Top of Dataset records

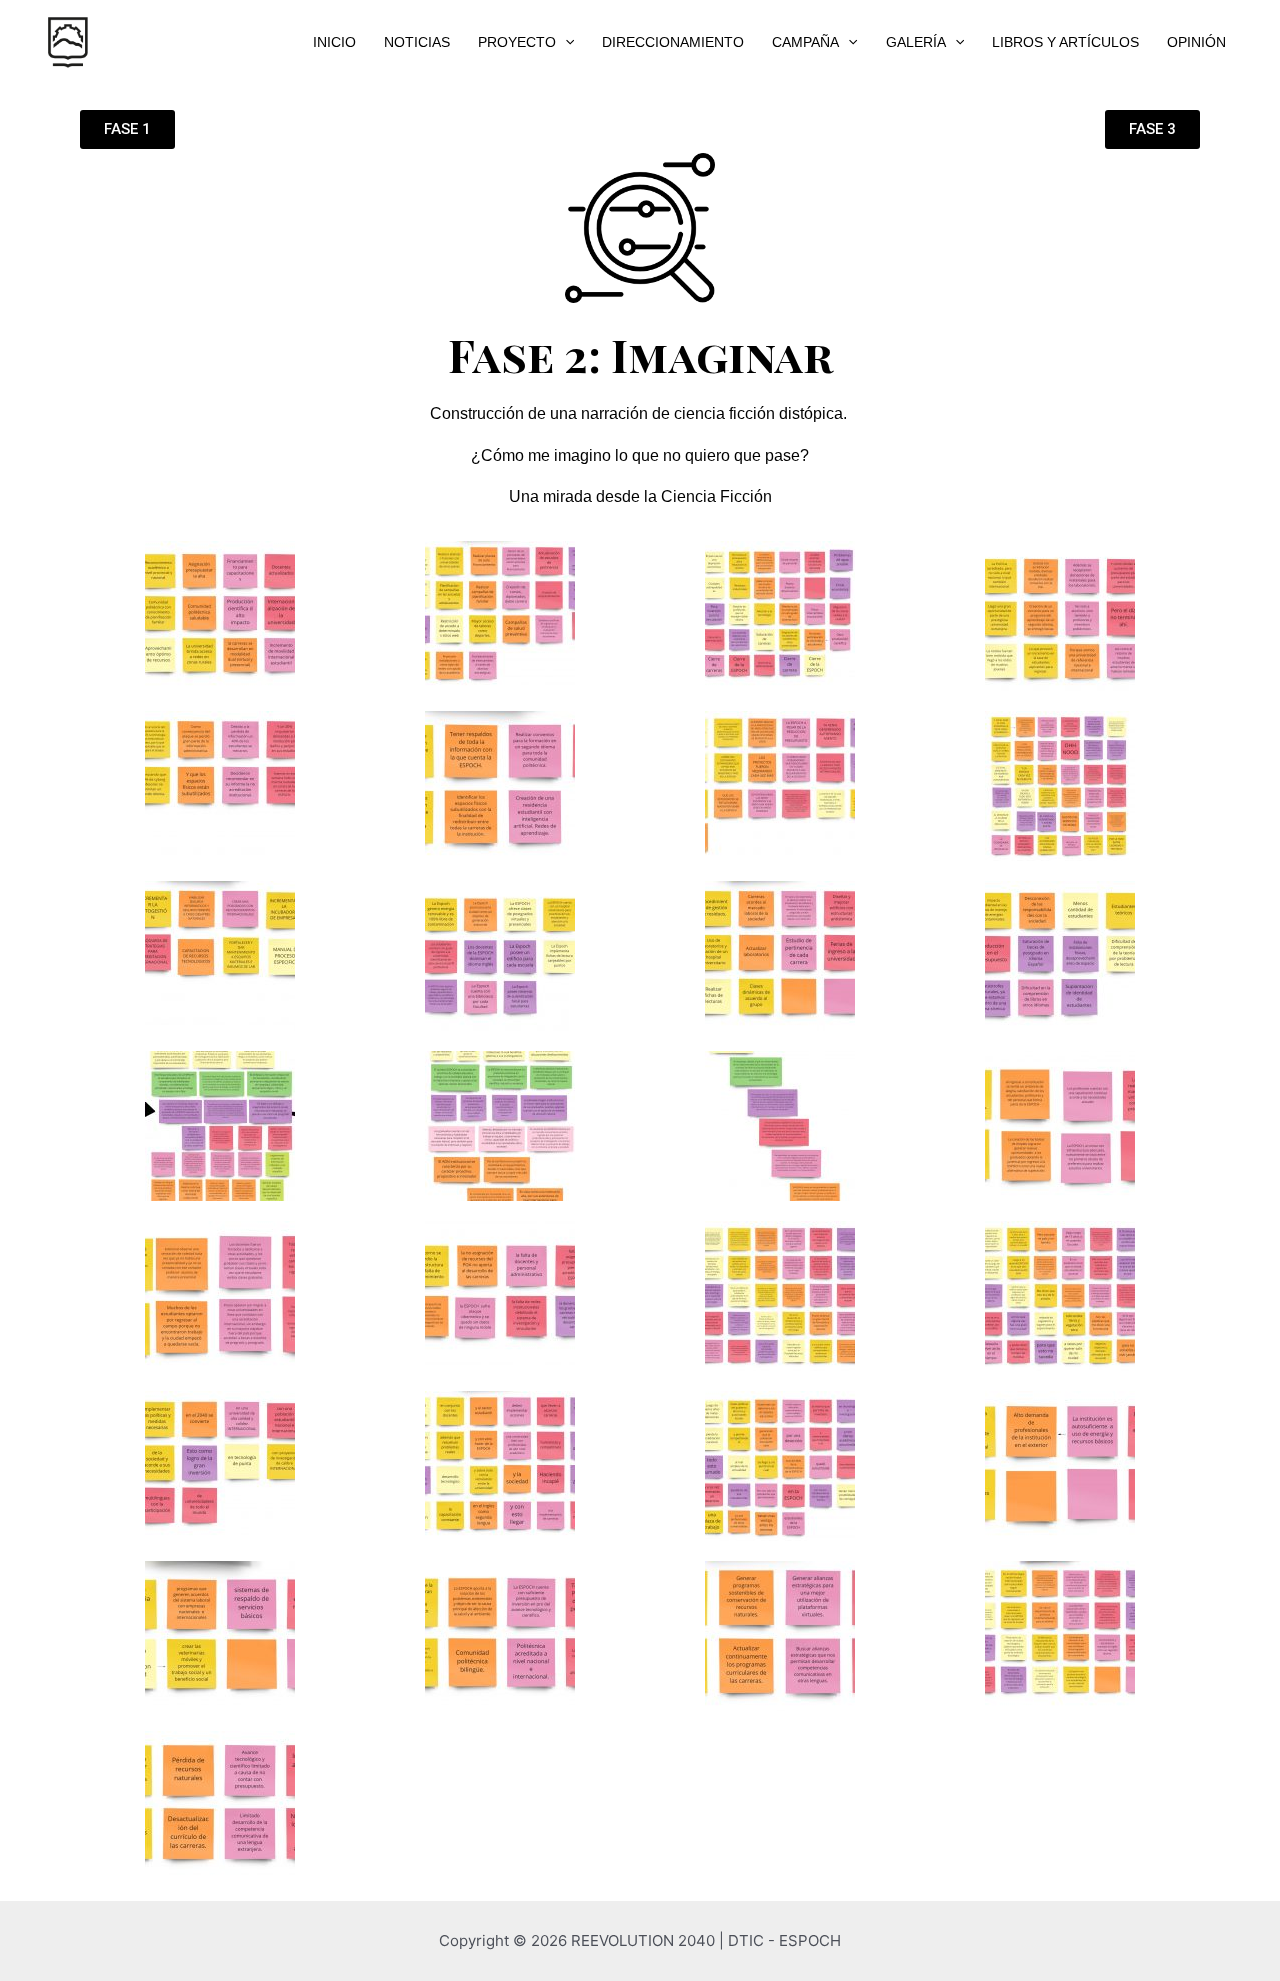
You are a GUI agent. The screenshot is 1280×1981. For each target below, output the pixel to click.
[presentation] (565, 42)
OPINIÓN (1196, 42)
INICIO (334, 42)
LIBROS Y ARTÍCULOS (1065, 42)
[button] (127, 129)
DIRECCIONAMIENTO (673, 42)
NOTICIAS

Bottom of Dataset records

**What to work on**:
Repeat every entry above exactly; images stay out of the copy.

**Solution**:
You are a GUI agent. The screenshot is 1280×1981. For each target below, output the pixel to click.
[presentation] (565, 42)
OPINIÓN (1196, 42)
INICIO (334, 42)
LIBROS Y ARTÍCULOS (1065, 42)
[button] (127, 129)
DIRECCIONAMIENTO (673, 42)
NOTICIAS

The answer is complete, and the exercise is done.